General coding aims do not depend on the programming language used, so it is not astonishing that C and Java aim for the same.

[Software implementations should have error free design, error free algorithms and an error free code architecture.]

[Software defects can be a security problem.]

Software defects are a security problem in Java too. Some of the more common flaws in C and C++, buffer overflows, are however caught in Java (i.e. they either get properly handled or end in a graceful process termination triggered by an uncaught exception, the latter can of course lead to a denial-of-service exploit, however that one being much less a threat than the classical buffer overflow exploits).

[Then, software engineering aims are maintainability (ease of expanding or correcting code) and reusability.]

The fact that all Java code is class method code and that class design is typically considered library design may lead implicitly to a better code reusability. This fact too implies that any Java code fragment is part of a kind of software library (and hence follows somewhat stricter design requirements).

With an object oriented design approach, one generally tends not to make a distinction between small projects, which could be done without much software engineering consideration, and larger ones which definitely require such.

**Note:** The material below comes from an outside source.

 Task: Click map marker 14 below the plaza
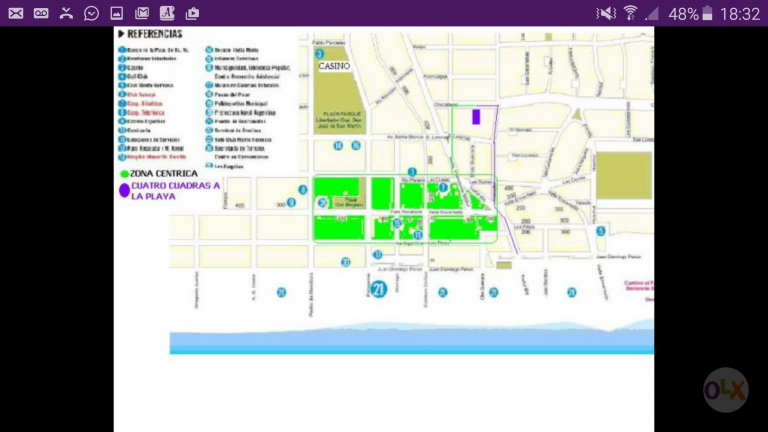pos(338,145)
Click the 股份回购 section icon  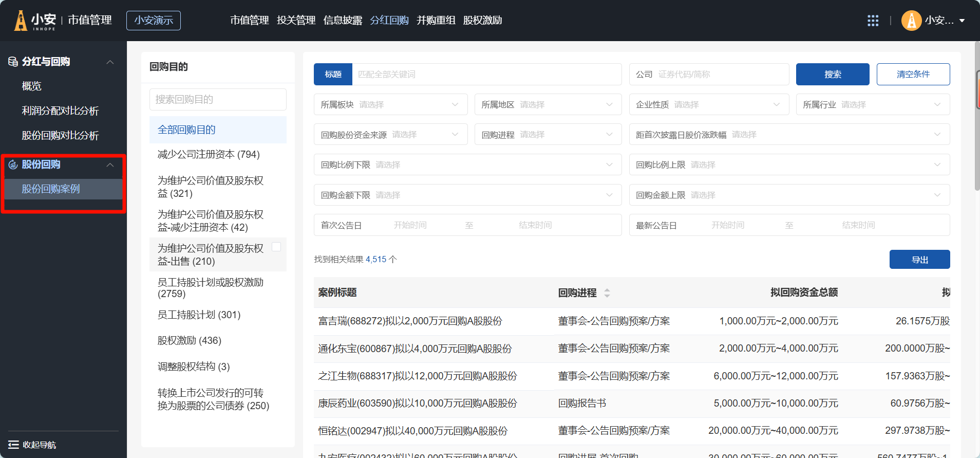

To the (easy) reusability comes the easy usability of classes (and interfaces, say libraries), since one Java pattern is offering a huge amount of classes/interfaces.

Aim of the original paper

[The intention of the original paper was to summarize considerations made about fulfilling the coding aims mentioned above and making (C) code less defective, more robust (against changes in code architecture) and more readable (for easier maintenance).]

[Design issues were not so much covered, since they are often independent of the programming language used. Neither were covered efficiency and economy of a programming language or runtime environment. The presence of abilities of runtime environments to compile functions (possibly from virtual machine bytecode into native binary code, maybe in a hotspot manner) was however mentioned.]

Since runtime efficiency was not part of the considerations, the difference of C/C++'s (optional) non-virtualness in method calls versus Java's enforced virtualness, as well as dynamic link issues are not considered here.

Considered C language definition

The C programming language definition considered in the original paper was ISO/IEC 9899:1990. (Older names were ANSI-C or K&R2.) [BK/DR,1988]

The compared Java version is the Java Language Specification Second Edition. [JG/BJ/GS/GB,2000]

Internationalization

Coding character set

[One should limit code to the ASCII character set. Comments, strings and character literals should not contain non-ASCII characters.]

The unicode character representation should be used for non-ASCII characters, e.g. '\u00e8'. In C, the '\xe8' notation was to be used.

Coding language

[English is still the language best understood by most software engineers, and should exclusively be used.]

[Locales typically control a program's user interface customization to a local language.]

Names

[Names are used to identify functions, variables, types, members, macros, etc.]

In Java, functions are manifested as class members (which would by the way not affect their naming, considering typical C++ naming rules not mentioned here), and additionally there is the package construct.

[There were many styles of choosing identifier names in C. The important rule was to be consequent about naming.]

Java introduced a (strict) naming scheme. That naming scheme builds on the use of mixed case letters and the distinction of types (classes) from variables, methods and packages by letting them begin with an upper case letter.

[The smaller the scope of a name, the less important a good choice of the name is.]

That is still true for Java variable name choice. Member naming should however be strict, even with private members. Parameter names seem less critical, since a parameter's semantic is often adequately defined by member name and parameter type (considered those follow the same strict naming conventions, i.e. are 'speaking').

In Java, the missing restriction on name lengths (either by e.g. C linker or e.g. older, narrow terminals; see e.g. C specification samples) allows a consequent non-abbreviated naming. The importance of this non-abbreviation lies in the intuitive use of both the name and its semantic, what makes interfaces to be understood quicker, which is especially important with the many classes/interfaces seen in Java.

There have been further approaches to distinguish data member names from local variable and parameter names. One approach often seen is to prefix data member names with m_. The usage of such a prefix allows such things as to use unprefixed names in the same class' context without (superficial) ambiguities and quickly spotting class' state (data member) usage. (Note that otherwise, the underscore character is not seen in names.)

[The naming should still be in english only, internationalization done at a totally different location.]

Name styles

[In C, other schemes than the Java naming scheme were used too (use of underscore characters, use of natural language context, etc).]

Type prefixes were sometimes used in C with primitive types, e.g. sz (zero terminated string), p (pointer), etc. These are of less use in an object oriented approach, and in Java especially.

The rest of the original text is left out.